3月20日、午前10時に、ある大学の後期試験の合格発表がある。息子が受けた大学である。既に、3月上旬に第一志望には落ちていた。第一志望の大学はムリだろうと思っていた。模試の結果はずっとE判定。本気で勉強しだしたのは、高校3年生の夏から。
真面目に受験勉強していない息子のことを、友達は「なめろう」と呼んでいた。「受験をなめている」という意味だ。
本人は、第一志望受験の手ごたえを「五分五分」と言っていたが、案の定不合格だった。まぁ、想定の範囲内である。
そして、間もなく後期試験の発表がある。第一志望からは、ぐんとランクを落とした大学である。息子達の間で勉強しないでも行ける大学のことは「身の丈大学」と言われていた。後期試験で受けた大学は、息子にとっては身の丈大学だった。さすがに受かっていると本人は思っているようだ。
 
息子は、中学受験をして、関西屈指の進学校に中高6年間通っていた。幼稚園のころから家庭学習を始めて、小学校4年生で中学受験専門の塾に通い出した。十分な準備の末に勝ち取った合格だった。親にとっては、先行投資である。中学受験のための塾代、中高一貫の私立の授業料は、サラリーマン家庭の我が家にとっては、決して安いものではない。だから、私はずっと言い続けてきた。
「浪人はない! 勉強しいや!」
そして、「国立大学に行くように!」と。
 
息子の学校は、生徒の自主性を尊重した学校(放任主義ともいう)で、一定のルールと秩序を守れば、文化祭、体育祭も生徒たちが自由に作り上げられる。親からも見ても、楽しそうでいい学校だった。なんせ、自主性に任せた学校なので、勉強するもしないも自由なのだ。息子は6年間、全く勉強をしてこなかった。成績はずっと下から数えて1割の位置だった。
 
中学校時代には、「勉強しなさい」と私も口うるさく言っていたが、言ってももちろん言うことをきかない。
個人懇談で担任の先生に相談したら、「親の言うことなんてきかないでしょ? じゃあ、もう言わなくてもいいんじゃないですか。自分で気がつかないと勉強しませんよ」と、アドバイスを受けた。だから、もう「勉強しなさい」って言うのもやめた。
 
そして、勉強しないまま、高校3年生になり、あっと間に大学受験を迎え、予想通り第一志望に落ちたのだ。

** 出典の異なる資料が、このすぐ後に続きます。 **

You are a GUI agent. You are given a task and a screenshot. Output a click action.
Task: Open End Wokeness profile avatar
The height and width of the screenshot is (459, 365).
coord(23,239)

今、後期試験の発表を迎えた。10時になり、インターネットで発表された合格者一覧の中に、息子の受験番号は見当たらなかった。本人は、後期試験の大学には合格していると思っていたようだが、「あぁ、やっぱりな」と私は思った。
 
さあ、10時から家族会議である。この日のために、単身赴任の夫も帰ってきていた。
息子、ムスッと腕組みしたまま「浪人するわ」と言う。
私は、「はぁ? 浪人ないって言ったけど」と言い返す。
「浪人させてください」と、腕組みしたまま息子が言い直す。
「それが、人にものを頼む態度なのか?」
こんなやり取りから始まった家族会議は、2時間半に及んだ。
浪人する限りは、第一志望だった学校を再度目指すと息子は言った。
「どうして、その大学を選ぶのか」
「その学部で、何を学びたいのか」
「どんな職業につきたいのか」
「大学での学びを仕事に生かせるか」
どの質問にも、「わからん」「そんなことを考えたことはない」と、息子からは頼りない答えが返ってきた。
自分の人生を自分事として捉えていないのだから、そりゃ受験勉強も真面目にしないよなと、息子との会話でつくづく思った。
会議の最後に、「今から何をする?」と聞くと、インターネットで予備校を探すと言う。
この答えに、私はまたカチンときて
「インターネットで探してないで、自分で行って説明を聞いて、パンフレットをもらってきなさい」と叱った。
息子は小さな声で、「そんなんネットで調べても、直接行っても一緒やん」と言ったが、私は聞く耳を持たなかった。
 
実は既に、もう予備校には仮申し込みがしてあった。私は、息子の「後期は受かっていると思う」という言葉を信じてはいなかった。
ママ友や先輩ママからの情報によると、人気の予備校はすぐに定員がいっぱいになるというのだ。だから、息子が呑気に卒業旅行で北海道に行っている間に、手配をしたのだった。息子の学校から浪人した仲間の多くが通うというS予備校である。
大手予備校3校の説明を聞きに行くという息子には、最後にS予備校に行くようにと伝えた。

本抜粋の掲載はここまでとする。